透明质酸又称玻尿酸,是一种高分子的聚合物。是由单位D-葡萄糖醛酸及N-乙酰葡糖胺组成的高级多糖。透明质酸是构成人体细胞间质、眼玻璃体、关节滑液等***的主要成分,在体内发挥保水、维持细胞外空间、调节渗透压、润滑、促进细胞修复的重要生理功能。按照分子量的大小,透明质酸可分为:大分子量透明质酸、中分子量透明质酸、小分子量透明质酸三类。其中:大分子量透明质酸的分子量为1800000~2200000,主要用于防止脱水,组织细胞再生,紧致肌肤;中分子量透明质酸的分子量为1000000~1800000,主要用于紧致肌肤,长久保湿;小分子量透明质酸的分子量为400000~1000000,主要用于快速与细胞发生水合作用,保持细胞的水分。在脂肪干细胞制剂中添加透明质酸可以为脂肪干细胞提供合适的基质环境,维持脂肪干细胞的存活率,且利于脂肪干细胞在治疗关节疾病的过程中,分化为软骨组织。
在一些实施例中,本发明提供的干细胞制剂中,透明质酸的分子量为400000~1000000。
在一些实施例中,本发明提供的干细胞制剂中,脂肪干细胞为第三代~第五代的脂肪干细胞。
第三代~第五代的脂肪干细胞能够保持干细胞固有的分化潜能,不会出细胞凋亡或衰退的现象,其状态最佳,在适当的条件下,可以迅速增长并分化。
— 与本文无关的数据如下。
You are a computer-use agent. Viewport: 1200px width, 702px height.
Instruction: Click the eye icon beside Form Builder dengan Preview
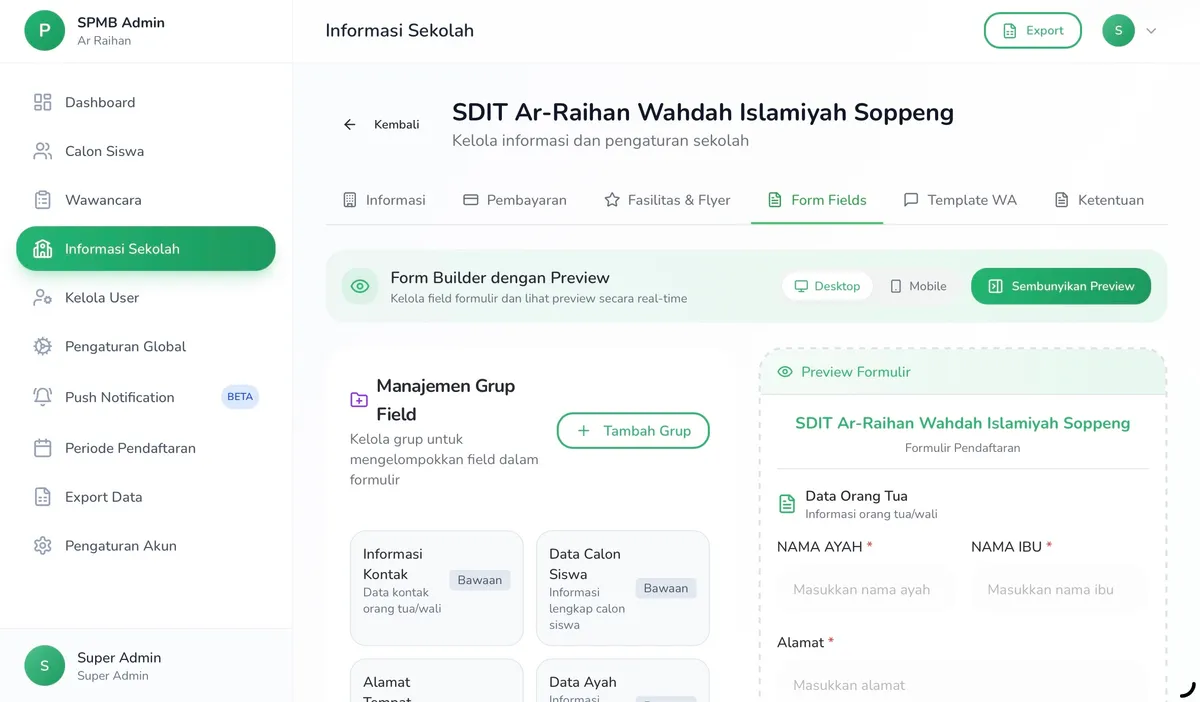pos(359,286)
作为优选,第三代~第五代的脂肪干细胞经胰酶酶解后,以生理盐水清洗。
将第三代~第五代的脂肪干细胞经胰酶酶解后,以生理盐水清洗再用于本发明提供的脂肪干细胞制剂能够进一步保证干细胞的存活率。
其中,胰酶酶解具体为:取第三代~第五代(P3-P5)的脂肪干细胞,用PBS清洗两遍后,加入2~3mL 0.25%胰酶-0.02%EDTA;80%脂肪干细胞皱缩变圆时,加入5~8mL含10%FBS的DMEM培养基终止酶解,用移液枪反复吹打细胞,直至细胞全部脱落。
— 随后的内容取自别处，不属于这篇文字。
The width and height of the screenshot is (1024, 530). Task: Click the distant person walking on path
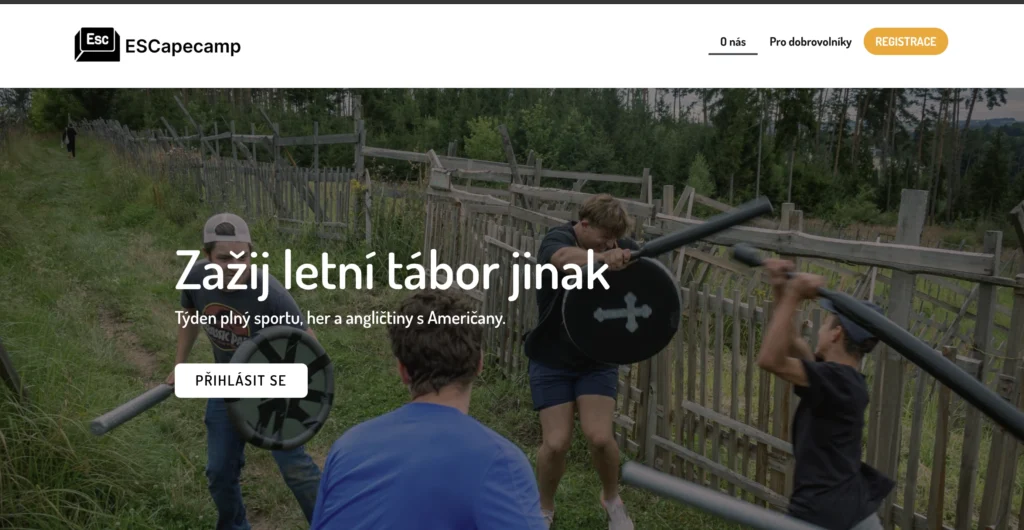[69, 140]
其中,清洗具体为:把经胰酶酶解的脂肪干细胞悬液转移至50mL离心管中,500~800g离心3~5min。离心结束后倒弃上清液,向细胞沉淀中加入20~40mL的生理盐水重悬细胞,500~800g离心3~5min,弃上清液。
优选的,清洗的次数为2次。
本发明提供的脂肪干细胞制剂的制备方法,包括:将白蛋白、透明质酸与生理盐水混合后,重悬脂肪干细胞,获得脂肪干细胞制剂。
本发明提供的脂肪干细胞制剂的制备方法简单温和,不会损伤干细胞的活性,从而提高脂肪干细胞制剂中干细胞的存活率。
具体的,本发明提供的脂肪干细胞制剂的制备方法包括:将透明质酸与生理盐水混合至透明质酸的终浓度为3%~5%后,重悬脂肪干细胞至脂肪干细胞的密度为2×107个/mL~5×107个/mL。
本发明提供的脂肪干细胞制剂能够很好的维持脂肪干细胞的活性和存活率,在保存期间不会发生分化,因此,本发明提供的脂肪干细胞制剂可以用于制备治疗关节疾病的药物。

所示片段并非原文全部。